## EXERCISE OBJECTIVE:
Your task is to transcribe the entries below exactly, beginning with the line containing "Task: Click the 'B입니다.' result text" and ending with the final line, and to add nothing else.

[Stored data]
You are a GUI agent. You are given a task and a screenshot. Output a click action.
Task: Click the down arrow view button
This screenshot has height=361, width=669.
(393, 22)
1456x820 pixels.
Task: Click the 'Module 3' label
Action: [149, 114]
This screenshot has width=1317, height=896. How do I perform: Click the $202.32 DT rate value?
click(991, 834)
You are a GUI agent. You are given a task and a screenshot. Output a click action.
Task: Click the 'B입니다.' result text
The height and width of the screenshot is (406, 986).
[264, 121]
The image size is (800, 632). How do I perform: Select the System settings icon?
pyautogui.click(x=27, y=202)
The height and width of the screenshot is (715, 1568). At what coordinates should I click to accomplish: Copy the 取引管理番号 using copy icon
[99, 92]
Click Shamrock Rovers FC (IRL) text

## EXERCISE RESULT:
Task: Click the 'B입니다.' result text
The height and width of the screenshot is (406, 986).
[264, 121]
The image size is (800, 632). How do I perform: Select the System settings icon?
pyautogui.click(x=27, y=202)
The height and width of the screenshot is (715, 1568). At what coordinates should I click to accomplish: Copy the 取引管理番号 using copy icon
[99, 92]
Click Shamrock Rovers FC (IRL) text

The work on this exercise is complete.